Horak, Momani and Thomas Juneau, a University of Ottawa Mideast expert, said the modest reforms enacted by the Saudi Crown Prince represented some progress despite his despotic tendencies, which including imprisoning a record number of political dissenters.
"He is not a democrat. He is not going to make women equal to men … but there is a lot that he is doing to try to remove some of the constraints on women in Saudi Arabia. It shouldn't be exaggerated but it shouldn't be ignored," said Juneau.
That includes removing a ban on women drivers and allowing them greater access to jobs in the public and private sectors, he added.
"The reforms are real. I know MBS is certainly crude and obviously a ruthless ruler but for the average Saudi, life is getting better," said Momani, using the Crown prince's initials.
'But it's just not moving fast enough for a lot of people who are just sick and tired of this medieval system."
Comments
There will, no doubt, be a repressive knee jerk reaction to the flagrant exposure of the Saudi unyielding control over their disfavoured female citizens. Progressives in the outmoded Kingdom, on the other hand, may be able to make some gains. No regime, however despotic, likes to be revealed as ignorant and backward. Recent events have certainly dimmed the lustre of the Saudis' putative wealth - which may no longer be bottomless.
Quite apart from the bluster that Canada has "interferred" in the internal affairs of the al-Qunuun family, or that our offer of refuge was an attack on the rights of families and by extension a defamation, there is the quandary of whether Rahaf's flight from Saudi Arabia's culture of female oppression will have pitched her into the no less deleterious oppression of the "free" world's insatiable appetite for celebrity and titillation.
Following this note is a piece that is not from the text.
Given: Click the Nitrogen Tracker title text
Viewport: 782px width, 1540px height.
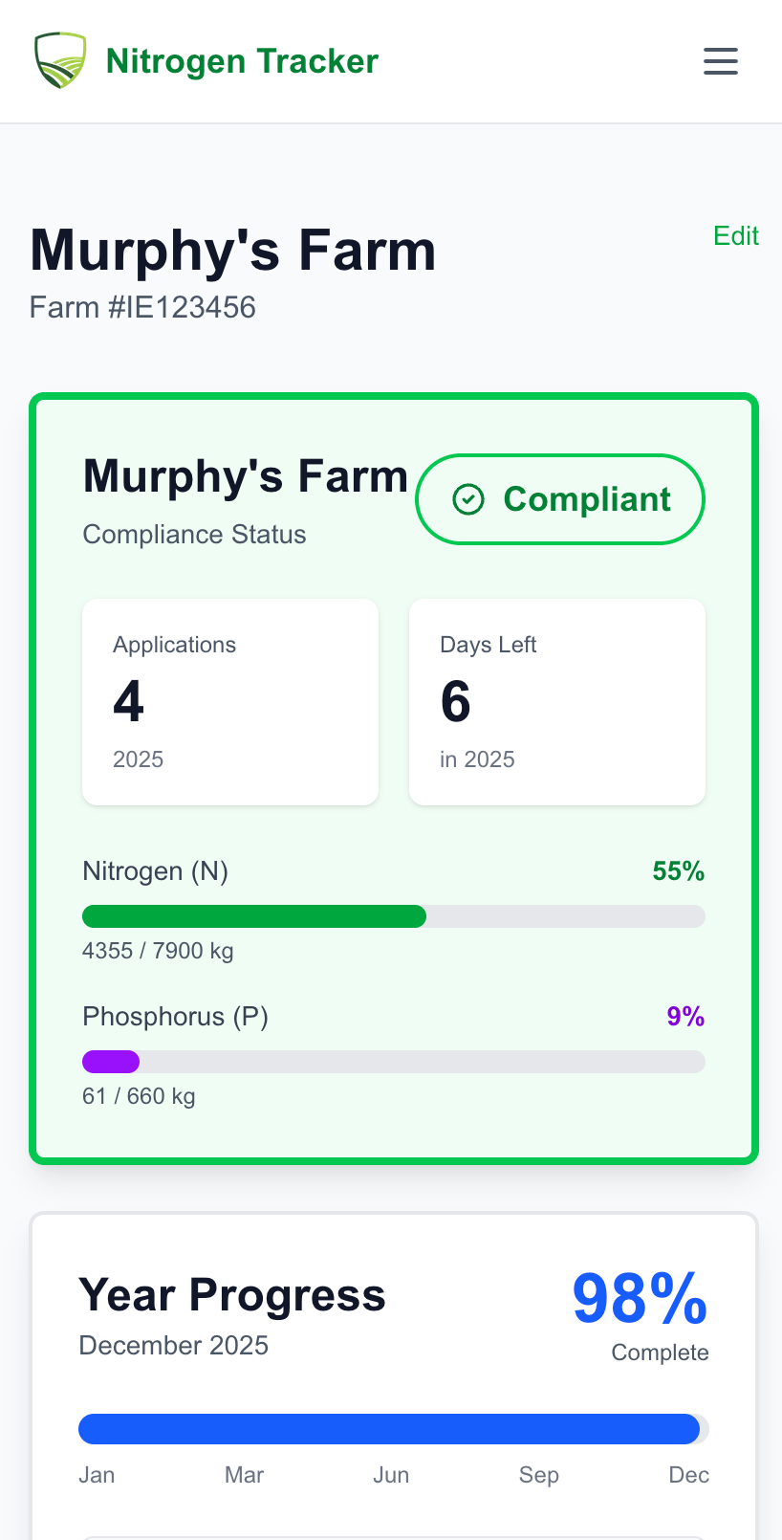Looking at the screenshot, I should (241, 60).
And by the way, the accusation of defamation against Canada is unfounded. In Law, defamation is defined as the bringing into "undeserved disrepute" a person's/country's reputation. It would be easy to argue that the Saudi reputation for violation of human rights with respect to its egregiously unequal treatment of females is a well estabished fact and the revelation of incidents arising from this fact cannot be defamatory.